Over the course of the season the Wolverines would work out most of the bad things while retaining most of the good things. Sounds simplistic, but if that isn’t QED for the superior level of coaching at Michigan, I don’t know what is.
The biggest disappointment about the win over the Irish is the Irish. Notre Dame losing their first and last games meant that the Wolverines beat a tough team that was ranked neither at the time nor at the end of the season. It doesn’t really matter now because Michigan made a BCS bowl anyway, but having the second-best beaten opponent be more competitive down the stretch wouldn’t have hurt.
And it totally felt as awesome as: Watching this video over and over and over.
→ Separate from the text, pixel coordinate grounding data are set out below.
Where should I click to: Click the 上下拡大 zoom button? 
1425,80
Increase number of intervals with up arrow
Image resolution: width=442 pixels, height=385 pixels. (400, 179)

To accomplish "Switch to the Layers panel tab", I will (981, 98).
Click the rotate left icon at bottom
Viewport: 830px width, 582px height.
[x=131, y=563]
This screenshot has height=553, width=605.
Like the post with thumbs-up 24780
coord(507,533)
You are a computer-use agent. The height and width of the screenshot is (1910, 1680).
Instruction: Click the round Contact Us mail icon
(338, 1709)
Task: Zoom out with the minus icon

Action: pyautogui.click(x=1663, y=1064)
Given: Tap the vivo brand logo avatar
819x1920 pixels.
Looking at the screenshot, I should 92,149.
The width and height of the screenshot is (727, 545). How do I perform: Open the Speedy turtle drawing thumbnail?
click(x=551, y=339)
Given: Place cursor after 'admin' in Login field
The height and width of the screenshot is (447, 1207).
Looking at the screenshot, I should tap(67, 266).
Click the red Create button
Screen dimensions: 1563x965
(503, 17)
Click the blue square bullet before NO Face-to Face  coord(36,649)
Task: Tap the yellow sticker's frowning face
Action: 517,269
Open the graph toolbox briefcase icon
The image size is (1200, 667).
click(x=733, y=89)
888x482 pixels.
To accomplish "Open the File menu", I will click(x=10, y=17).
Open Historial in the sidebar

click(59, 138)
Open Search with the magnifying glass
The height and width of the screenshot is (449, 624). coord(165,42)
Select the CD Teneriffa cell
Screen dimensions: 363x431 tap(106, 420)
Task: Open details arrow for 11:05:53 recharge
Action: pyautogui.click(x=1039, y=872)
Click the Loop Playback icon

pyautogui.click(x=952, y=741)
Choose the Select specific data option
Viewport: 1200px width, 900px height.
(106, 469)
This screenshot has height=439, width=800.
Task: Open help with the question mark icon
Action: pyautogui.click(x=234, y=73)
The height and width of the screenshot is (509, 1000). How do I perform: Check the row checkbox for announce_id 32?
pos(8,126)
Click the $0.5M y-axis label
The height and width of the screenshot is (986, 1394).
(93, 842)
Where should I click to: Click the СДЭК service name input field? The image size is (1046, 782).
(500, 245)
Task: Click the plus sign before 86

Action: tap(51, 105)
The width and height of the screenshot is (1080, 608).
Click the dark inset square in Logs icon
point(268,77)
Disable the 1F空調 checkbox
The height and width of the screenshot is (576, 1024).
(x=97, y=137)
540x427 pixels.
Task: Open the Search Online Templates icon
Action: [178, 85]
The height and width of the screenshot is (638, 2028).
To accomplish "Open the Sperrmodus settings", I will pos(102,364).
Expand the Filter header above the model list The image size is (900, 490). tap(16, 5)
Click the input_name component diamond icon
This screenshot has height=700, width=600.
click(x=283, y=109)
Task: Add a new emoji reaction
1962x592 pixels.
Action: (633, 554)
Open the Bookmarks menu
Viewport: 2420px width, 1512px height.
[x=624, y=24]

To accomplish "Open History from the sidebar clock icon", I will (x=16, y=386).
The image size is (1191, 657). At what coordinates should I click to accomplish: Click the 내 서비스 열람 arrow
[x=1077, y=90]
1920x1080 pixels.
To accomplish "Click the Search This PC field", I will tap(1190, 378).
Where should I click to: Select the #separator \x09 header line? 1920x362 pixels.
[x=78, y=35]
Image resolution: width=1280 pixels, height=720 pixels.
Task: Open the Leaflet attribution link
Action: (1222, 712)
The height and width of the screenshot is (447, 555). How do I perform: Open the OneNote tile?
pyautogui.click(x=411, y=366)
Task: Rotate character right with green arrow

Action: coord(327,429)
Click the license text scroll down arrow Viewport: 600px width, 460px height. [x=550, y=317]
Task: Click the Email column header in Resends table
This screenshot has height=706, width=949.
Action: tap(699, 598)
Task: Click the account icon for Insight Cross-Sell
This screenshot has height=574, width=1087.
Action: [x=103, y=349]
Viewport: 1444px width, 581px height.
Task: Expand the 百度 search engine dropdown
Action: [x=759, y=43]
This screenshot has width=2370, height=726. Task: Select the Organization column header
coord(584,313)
“But he’s a poor thrower!”
Bowl game: Champs Sports Bowl vs. Florida State, Dec. 29 at 4:30 p.m. EST
He seemed to know what was coming at the start of the clip though when he acknowledged that there was still plenty of time left (23 seconds being plenty of time when you've been snaked by Michigan so much so recently.)
But the call on the Gallon catch: "This is incredible. They're going to score." I almost felt sorry for him, until i remembered who he was rooting for.
After the MSU game, I really thought ND had turned the corner. I'm glad I wasn't in Vegas at the time, because I would have bet a bundle that ND would trounce Pitt. I could not believe that ND struggled and barely made it out with a victory. They struggled in their opener in the pouring rain. That's not a good loss, but it is at least explainable. Then they played probably their two best games of the year against Michigan and State and just looked very uneven the rest of the year, playing well at times, more often not.
OMG that audio is priceless - I can't believe i havent heard it before. There is at least 5 seconds of dead air between when Denard throws the ball and he says "Michigan's going to score....I can't believe this". And the incomplete....wait.....touchdown call is fantastic too.
The tears....the sweet, sweet Notre Dame tears.........
Charlie Weis felt a disturbance of something terrible having just occurred as his doppleganger raised his hand in celebration of a Michigan TD to crush the spirits of his former team (1:04 of the Boom Denard'd clip).
What was Don Criqui watching? Did he have his head in the sand? "I have not seen a touchdown signal." That is the first thing the ref did. Did his biased mind confuse the touchdown signal for the incomplete one? This is hilarious.
I forget ND exists after MSU because there are irrelevant to CFB do to no conference affiliation. I only root for them to beat MSU because it's usually a trap game for them after playing UM (Sorry Kort). Join a conference and maybe the "return" can be sped up a little....Ah F^%k it, THE HELL WITH ND.
You do that, you go to the box, you know. Two minutes, by yourself, you know and you feel shame, you know. And then you get free.
Clearly the Domers are going through some sort of ideological-existential midlife crisis about Tradition and their Place in the Football Universe. Losing all those rivalry games this year has to sting a little. I guess wins over Army in Yankees Stadium while wearing green jerseys aren't enough schlock for the powers-that-be in Domerland. Thus, they throw in three hideous new helmet styles in one year, and schedule their season opener against 5-7 Navy in Ireland the year after. Is this strategy, or mere flailing?